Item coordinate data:
* * *
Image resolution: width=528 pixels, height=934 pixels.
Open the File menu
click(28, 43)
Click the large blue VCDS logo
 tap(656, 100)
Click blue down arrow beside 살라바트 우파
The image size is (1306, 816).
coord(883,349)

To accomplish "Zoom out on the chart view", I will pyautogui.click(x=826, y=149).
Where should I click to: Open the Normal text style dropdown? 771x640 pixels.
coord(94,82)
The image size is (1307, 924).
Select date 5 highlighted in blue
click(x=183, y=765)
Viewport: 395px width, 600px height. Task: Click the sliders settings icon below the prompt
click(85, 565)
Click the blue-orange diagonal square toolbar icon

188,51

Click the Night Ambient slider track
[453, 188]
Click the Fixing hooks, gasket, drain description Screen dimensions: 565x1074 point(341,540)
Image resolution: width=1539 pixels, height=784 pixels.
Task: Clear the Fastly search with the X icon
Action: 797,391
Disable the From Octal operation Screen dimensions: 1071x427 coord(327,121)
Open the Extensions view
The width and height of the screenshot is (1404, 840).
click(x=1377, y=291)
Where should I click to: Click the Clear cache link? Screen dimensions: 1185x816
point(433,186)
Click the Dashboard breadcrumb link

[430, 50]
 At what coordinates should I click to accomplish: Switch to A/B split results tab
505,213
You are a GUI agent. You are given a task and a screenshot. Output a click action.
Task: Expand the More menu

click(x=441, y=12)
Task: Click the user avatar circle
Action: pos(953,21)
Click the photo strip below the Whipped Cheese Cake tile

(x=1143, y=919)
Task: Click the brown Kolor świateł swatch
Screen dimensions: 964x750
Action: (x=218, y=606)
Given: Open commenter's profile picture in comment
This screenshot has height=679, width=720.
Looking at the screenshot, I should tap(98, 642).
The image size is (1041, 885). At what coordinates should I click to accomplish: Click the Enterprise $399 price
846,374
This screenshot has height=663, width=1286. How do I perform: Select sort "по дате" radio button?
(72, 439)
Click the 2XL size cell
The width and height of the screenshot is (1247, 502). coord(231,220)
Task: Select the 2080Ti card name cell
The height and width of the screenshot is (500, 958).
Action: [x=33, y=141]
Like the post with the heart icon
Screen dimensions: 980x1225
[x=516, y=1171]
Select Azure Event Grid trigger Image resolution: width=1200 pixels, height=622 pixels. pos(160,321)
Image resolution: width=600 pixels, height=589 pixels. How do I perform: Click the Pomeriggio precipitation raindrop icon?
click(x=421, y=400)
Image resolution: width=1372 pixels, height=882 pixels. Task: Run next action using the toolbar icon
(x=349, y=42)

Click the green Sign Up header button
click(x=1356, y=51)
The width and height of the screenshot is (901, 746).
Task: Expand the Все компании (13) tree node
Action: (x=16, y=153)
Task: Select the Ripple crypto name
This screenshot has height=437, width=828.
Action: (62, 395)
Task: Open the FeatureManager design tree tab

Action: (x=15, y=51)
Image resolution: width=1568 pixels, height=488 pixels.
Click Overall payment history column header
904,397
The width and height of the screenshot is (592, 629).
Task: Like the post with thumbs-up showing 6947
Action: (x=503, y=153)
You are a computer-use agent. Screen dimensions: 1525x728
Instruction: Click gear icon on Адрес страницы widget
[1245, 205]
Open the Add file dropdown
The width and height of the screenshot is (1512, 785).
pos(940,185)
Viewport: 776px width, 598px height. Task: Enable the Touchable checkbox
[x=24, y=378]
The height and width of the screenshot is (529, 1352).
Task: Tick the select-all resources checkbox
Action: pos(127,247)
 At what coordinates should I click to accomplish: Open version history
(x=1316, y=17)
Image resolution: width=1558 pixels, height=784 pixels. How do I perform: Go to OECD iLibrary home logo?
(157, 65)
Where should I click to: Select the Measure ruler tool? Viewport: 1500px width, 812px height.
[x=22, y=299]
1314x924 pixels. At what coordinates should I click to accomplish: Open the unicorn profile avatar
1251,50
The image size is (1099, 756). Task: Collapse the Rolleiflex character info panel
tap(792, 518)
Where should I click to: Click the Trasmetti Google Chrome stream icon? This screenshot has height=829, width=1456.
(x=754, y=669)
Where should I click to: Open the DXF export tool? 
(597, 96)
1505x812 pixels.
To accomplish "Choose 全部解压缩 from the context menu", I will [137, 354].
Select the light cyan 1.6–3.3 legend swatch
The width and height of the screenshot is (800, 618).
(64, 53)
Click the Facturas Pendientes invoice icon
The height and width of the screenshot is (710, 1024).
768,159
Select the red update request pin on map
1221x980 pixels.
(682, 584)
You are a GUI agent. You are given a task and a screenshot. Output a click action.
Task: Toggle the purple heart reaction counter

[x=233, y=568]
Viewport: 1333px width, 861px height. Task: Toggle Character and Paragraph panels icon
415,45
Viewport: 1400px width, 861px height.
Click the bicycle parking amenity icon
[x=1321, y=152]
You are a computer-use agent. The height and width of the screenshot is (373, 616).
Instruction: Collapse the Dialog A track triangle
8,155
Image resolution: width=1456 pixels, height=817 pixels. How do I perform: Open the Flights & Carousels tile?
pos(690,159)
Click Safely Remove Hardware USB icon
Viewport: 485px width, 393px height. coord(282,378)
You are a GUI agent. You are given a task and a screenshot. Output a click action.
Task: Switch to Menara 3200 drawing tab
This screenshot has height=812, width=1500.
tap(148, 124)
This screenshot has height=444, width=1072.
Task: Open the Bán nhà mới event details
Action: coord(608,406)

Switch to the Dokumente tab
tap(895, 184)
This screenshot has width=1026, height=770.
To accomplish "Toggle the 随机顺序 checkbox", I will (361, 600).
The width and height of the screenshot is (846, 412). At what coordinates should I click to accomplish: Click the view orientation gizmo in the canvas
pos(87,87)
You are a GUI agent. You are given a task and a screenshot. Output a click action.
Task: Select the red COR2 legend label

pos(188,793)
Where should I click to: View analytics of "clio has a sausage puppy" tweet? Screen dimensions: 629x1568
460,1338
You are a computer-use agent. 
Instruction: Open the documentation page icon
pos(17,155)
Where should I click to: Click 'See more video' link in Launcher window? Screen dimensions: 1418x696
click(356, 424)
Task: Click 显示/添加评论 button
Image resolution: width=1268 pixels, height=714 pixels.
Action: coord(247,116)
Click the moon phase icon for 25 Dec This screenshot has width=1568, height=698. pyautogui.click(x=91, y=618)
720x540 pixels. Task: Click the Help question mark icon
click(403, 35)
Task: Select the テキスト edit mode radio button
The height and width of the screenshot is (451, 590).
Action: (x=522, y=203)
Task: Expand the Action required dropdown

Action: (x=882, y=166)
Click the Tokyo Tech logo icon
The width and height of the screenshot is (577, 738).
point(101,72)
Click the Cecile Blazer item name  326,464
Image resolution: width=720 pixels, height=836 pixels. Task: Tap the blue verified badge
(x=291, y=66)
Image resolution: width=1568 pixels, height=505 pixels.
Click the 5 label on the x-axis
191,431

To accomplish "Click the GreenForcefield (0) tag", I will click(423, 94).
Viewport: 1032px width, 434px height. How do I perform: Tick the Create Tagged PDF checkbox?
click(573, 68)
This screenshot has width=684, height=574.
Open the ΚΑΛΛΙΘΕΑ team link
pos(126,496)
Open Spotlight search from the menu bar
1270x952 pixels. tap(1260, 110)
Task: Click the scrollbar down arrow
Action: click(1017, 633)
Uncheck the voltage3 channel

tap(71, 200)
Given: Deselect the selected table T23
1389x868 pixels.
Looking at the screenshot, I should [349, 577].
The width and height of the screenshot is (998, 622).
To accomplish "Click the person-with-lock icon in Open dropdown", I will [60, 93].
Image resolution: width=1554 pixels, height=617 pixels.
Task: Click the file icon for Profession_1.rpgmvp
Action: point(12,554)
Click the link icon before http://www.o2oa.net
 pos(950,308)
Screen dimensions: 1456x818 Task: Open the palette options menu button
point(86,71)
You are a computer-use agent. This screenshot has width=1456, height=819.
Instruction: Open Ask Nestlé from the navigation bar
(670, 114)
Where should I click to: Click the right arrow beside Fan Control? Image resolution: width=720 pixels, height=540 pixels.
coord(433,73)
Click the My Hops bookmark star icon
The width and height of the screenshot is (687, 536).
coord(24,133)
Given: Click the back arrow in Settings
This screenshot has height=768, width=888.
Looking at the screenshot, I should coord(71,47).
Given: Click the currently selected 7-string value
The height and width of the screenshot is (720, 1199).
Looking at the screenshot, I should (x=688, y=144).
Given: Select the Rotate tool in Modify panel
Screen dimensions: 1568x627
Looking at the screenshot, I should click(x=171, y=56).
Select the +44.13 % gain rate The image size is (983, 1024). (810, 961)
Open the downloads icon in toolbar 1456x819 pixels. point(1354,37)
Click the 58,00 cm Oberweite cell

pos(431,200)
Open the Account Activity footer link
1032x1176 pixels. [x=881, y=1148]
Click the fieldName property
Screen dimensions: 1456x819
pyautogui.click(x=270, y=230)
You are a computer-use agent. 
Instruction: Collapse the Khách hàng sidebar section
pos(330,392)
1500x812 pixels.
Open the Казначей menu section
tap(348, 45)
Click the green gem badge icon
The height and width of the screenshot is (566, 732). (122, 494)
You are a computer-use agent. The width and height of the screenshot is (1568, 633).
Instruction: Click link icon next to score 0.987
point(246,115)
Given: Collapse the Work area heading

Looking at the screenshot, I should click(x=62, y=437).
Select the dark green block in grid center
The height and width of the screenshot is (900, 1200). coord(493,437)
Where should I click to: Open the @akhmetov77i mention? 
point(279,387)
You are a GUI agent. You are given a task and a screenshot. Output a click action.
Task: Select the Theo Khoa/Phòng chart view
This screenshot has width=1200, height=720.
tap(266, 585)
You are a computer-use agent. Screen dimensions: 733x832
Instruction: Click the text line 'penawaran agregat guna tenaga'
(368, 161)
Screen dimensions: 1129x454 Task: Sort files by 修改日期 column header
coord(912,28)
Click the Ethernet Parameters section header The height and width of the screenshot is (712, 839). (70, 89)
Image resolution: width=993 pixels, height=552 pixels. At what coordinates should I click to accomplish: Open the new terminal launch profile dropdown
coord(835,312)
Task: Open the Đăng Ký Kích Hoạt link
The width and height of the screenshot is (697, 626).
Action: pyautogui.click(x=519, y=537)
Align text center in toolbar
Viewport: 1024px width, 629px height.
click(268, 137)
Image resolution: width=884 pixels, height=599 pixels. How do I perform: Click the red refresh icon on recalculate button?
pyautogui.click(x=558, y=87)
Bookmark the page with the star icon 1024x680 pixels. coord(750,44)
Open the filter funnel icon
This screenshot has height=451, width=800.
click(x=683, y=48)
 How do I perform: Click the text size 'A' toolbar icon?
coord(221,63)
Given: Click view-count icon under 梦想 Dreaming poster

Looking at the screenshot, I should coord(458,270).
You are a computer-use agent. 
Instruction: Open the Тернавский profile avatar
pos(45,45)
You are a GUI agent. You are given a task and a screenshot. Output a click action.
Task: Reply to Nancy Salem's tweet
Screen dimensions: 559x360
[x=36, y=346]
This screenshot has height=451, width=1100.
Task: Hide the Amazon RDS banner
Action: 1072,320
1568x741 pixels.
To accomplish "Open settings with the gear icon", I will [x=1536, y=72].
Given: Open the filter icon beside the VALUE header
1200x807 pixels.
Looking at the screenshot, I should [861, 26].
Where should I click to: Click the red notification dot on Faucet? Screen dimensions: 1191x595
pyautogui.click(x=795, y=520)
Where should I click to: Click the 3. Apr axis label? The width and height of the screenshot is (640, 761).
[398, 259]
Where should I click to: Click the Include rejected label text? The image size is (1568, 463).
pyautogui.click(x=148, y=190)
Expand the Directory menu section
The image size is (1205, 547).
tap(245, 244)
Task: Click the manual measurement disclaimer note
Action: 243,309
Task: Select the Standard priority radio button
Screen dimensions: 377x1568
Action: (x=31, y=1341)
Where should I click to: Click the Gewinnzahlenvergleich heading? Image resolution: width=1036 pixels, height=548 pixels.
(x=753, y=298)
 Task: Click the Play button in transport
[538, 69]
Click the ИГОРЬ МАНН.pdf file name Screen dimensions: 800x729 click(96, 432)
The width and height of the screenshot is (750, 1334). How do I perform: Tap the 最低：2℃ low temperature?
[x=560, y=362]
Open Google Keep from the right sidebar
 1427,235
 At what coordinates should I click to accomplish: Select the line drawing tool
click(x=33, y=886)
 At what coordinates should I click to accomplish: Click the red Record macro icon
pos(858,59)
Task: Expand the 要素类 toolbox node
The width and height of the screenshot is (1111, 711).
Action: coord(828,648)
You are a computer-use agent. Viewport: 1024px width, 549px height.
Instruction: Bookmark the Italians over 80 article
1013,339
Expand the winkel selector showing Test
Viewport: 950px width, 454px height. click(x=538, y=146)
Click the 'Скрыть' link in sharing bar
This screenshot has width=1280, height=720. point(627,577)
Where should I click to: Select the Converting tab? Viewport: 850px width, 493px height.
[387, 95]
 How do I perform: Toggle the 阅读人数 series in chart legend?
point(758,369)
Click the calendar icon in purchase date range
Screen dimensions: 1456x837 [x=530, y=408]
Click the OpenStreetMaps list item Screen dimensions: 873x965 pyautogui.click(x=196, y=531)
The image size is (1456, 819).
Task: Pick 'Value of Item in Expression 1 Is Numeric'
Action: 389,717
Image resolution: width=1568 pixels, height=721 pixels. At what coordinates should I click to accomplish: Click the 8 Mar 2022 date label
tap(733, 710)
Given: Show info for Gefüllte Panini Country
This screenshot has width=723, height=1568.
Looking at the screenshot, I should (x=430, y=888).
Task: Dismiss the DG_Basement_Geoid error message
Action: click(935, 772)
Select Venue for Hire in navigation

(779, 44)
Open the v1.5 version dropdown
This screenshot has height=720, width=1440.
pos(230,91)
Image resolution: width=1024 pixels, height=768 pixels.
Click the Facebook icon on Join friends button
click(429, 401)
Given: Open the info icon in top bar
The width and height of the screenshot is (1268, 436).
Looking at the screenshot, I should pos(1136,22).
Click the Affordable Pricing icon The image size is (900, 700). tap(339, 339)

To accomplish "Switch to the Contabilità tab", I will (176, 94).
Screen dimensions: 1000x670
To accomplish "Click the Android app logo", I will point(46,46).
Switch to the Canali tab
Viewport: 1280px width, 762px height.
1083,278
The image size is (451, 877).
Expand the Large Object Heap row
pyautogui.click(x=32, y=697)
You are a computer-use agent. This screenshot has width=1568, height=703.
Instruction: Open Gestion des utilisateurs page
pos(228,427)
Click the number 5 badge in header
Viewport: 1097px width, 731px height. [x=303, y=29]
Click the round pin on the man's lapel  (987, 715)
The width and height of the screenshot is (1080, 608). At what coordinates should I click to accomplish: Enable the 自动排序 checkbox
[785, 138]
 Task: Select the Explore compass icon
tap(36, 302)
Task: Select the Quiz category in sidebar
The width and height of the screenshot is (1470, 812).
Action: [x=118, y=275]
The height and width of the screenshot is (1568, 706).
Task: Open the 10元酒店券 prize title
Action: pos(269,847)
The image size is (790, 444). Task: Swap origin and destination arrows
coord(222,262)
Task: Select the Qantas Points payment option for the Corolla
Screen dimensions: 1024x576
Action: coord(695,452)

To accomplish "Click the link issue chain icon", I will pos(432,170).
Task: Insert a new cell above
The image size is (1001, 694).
* * *
◆ SHORT PROBLEM
Copy verbatim the lines of the listing above, starting with the line that contains "Open the Account Activity footer link" and going on through the line that contains "pos(330,392)".

◆ WORKED SOLUTION
Open the Account Activity footer link
1032x1176 pixels. [x=881, y=1148]
Click the fieldName property
Screen dimensions: 1456x819
pyautogui.click(x=270, y=230)
You are a computer-use agent. 
Instruction: Collapse the Khách hàng sidebar section
pos(330,392)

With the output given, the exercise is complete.